Personally, I just block it all out, or I’m too much into my own little world that I just don’t see it. One time, during freshman year, I was in the dining hall going back up for dessert, and I remember a guy stopped, turned, looked me up and down like I was a piece of meat, didn’t stop when I caught his eye and said, “Excuse me?” Now, I’m an awkward person in general, but I was very uncomfortable when that happened and quite frankly I could have been described as “twitterpated.” Another instance was on Halloween. As a disclaimer, I was wearing tiny booty shorts and a flannel shirt tied up so that a good majority of my midriff was showing. I, according to what the male counterparts that I was accompanied by said, was rubbernecked and catcalled by at least one-third of the men walking the streets of Durango that night.
Being checked out or street harassed is a serious issue, and for most women, it’s uncomfortable. If you want to tell us that we are attractive, come up and tell us face to face. Don’t whistle at us. It is just unnerving. We are not dogs. We are human beings just like you but with two X chromosomes instead of an X and a Y.

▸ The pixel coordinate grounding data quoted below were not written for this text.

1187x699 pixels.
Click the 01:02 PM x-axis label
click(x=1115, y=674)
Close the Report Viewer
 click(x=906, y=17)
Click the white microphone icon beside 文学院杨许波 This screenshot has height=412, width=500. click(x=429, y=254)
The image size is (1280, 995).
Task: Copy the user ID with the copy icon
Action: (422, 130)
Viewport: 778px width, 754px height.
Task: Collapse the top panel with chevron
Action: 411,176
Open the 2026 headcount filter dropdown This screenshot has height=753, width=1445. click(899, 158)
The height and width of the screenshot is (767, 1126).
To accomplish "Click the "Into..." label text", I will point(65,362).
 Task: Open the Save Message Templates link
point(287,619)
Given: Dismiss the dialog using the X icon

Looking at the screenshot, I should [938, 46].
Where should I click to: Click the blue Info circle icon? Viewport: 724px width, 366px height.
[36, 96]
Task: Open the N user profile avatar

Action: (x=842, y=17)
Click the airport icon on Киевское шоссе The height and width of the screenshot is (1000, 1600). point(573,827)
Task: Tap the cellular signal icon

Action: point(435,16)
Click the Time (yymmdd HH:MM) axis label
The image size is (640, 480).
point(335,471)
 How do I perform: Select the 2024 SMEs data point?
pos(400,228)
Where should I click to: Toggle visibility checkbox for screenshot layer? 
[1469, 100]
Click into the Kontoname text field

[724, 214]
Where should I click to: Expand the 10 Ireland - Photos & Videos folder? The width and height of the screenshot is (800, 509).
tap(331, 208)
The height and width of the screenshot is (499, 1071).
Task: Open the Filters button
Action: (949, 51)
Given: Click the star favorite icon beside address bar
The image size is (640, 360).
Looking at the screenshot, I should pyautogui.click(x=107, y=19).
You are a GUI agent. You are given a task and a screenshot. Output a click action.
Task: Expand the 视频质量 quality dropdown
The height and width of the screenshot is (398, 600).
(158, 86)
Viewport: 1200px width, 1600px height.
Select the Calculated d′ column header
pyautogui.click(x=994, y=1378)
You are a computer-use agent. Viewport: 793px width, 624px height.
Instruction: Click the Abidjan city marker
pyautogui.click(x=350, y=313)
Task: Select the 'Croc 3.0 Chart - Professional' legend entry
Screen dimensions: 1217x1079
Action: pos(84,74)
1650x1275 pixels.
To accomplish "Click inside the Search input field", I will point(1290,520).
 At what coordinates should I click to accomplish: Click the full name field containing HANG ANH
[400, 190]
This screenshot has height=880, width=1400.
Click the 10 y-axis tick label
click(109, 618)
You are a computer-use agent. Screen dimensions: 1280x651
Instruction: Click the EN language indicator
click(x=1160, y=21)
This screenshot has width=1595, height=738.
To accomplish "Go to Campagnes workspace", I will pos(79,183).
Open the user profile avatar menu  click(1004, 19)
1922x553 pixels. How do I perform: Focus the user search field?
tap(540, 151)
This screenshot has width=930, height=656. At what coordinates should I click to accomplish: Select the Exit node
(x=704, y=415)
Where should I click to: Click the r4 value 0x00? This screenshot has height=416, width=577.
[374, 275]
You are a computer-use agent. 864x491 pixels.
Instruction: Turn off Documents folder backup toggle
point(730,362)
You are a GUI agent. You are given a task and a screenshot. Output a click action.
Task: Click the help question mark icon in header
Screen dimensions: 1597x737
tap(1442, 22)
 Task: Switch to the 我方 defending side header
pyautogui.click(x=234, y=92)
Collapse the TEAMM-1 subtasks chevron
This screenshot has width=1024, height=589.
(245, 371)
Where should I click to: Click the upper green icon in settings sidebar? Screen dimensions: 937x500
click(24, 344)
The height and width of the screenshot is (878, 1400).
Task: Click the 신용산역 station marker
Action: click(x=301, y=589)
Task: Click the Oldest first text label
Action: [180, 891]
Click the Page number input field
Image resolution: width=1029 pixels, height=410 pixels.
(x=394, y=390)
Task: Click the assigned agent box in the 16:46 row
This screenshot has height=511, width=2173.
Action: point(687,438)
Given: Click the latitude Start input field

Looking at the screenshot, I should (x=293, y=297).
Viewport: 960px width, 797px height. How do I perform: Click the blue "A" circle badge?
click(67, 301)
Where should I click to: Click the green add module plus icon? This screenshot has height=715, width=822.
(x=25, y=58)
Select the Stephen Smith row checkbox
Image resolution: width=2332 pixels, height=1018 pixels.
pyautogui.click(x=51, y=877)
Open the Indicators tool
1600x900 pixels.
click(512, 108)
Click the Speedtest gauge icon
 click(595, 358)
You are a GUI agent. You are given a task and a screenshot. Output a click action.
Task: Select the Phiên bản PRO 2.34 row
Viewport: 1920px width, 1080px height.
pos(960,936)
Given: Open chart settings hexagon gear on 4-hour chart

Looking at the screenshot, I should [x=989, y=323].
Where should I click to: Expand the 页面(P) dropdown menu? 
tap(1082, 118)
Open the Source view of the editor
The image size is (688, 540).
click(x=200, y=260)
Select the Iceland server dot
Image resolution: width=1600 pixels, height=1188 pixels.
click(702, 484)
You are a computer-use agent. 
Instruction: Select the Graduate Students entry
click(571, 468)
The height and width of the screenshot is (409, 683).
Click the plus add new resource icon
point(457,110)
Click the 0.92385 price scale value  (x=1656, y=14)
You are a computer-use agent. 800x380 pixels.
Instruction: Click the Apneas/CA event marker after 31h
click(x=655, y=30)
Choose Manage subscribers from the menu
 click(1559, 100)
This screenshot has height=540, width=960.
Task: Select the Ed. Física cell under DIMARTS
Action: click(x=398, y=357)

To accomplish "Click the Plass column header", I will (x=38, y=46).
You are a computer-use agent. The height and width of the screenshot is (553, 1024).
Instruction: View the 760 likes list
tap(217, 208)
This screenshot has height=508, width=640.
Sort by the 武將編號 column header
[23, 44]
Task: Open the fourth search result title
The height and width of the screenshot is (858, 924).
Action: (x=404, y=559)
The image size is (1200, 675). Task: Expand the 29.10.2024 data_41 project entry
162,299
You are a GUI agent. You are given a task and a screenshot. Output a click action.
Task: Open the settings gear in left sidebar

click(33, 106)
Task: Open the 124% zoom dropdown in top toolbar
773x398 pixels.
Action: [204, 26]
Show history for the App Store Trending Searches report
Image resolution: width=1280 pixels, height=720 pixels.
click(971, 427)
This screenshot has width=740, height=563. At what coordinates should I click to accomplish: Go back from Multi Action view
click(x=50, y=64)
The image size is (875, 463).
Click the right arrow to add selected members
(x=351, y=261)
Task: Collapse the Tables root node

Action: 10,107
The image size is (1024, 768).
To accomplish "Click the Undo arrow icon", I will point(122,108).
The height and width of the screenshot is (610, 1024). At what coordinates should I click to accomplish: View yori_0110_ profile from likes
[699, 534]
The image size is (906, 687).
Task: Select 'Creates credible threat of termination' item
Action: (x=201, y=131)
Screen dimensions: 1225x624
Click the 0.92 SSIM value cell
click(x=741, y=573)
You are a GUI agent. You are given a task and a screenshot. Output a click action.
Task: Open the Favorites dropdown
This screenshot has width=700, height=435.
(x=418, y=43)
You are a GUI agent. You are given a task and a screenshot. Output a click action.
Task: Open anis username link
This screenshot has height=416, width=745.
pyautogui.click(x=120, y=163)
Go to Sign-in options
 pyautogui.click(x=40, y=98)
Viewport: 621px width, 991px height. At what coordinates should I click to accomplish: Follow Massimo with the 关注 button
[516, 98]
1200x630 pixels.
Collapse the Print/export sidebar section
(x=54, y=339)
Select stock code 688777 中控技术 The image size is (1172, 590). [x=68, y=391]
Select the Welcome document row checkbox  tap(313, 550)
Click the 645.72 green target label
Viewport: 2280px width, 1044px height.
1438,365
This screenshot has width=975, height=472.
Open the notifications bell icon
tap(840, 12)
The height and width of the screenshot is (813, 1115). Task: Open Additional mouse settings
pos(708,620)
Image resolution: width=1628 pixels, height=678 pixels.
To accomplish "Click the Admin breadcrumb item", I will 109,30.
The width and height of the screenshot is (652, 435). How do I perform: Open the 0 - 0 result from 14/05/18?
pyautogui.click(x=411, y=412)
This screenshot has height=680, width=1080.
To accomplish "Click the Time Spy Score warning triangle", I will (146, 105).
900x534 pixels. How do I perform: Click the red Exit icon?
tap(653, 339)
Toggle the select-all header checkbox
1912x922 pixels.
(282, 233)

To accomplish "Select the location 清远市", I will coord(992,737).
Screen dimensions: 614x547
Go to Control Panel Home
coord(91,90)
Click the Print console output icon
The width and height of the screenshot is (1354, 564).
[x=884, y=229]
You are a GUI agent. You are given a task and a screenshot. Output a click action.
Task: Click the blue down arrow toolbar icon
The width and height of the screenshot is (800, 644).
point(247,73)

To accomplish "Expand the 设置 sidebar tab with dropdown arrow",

So, the issue isn’t just a certain demographic issue. It is an entire societal issue. According to ihollaback.org, 70 percent to 99 percent of the female population globally has experienced these “non-contact unwanted sexual experiences.” Statistically, almost all the women of the world have been catcalled sometime in their lives. So, we are not just dealing with an issue in the United States or in first world countries, but this is a worldwide issue.
So, my advice to you, whichever gender you are and whichever one you find eye-catching, please have the decency to go up and tell a person that he or she is attractive. The idea of whistling or shouting something at another person to tell them that they are cute is all wrong. Whatever happened to just being straight with someone about how you feel? Ghandi once said, “Be the change you wish to see in the world,” and my wish is to see the equalization of genders in our world.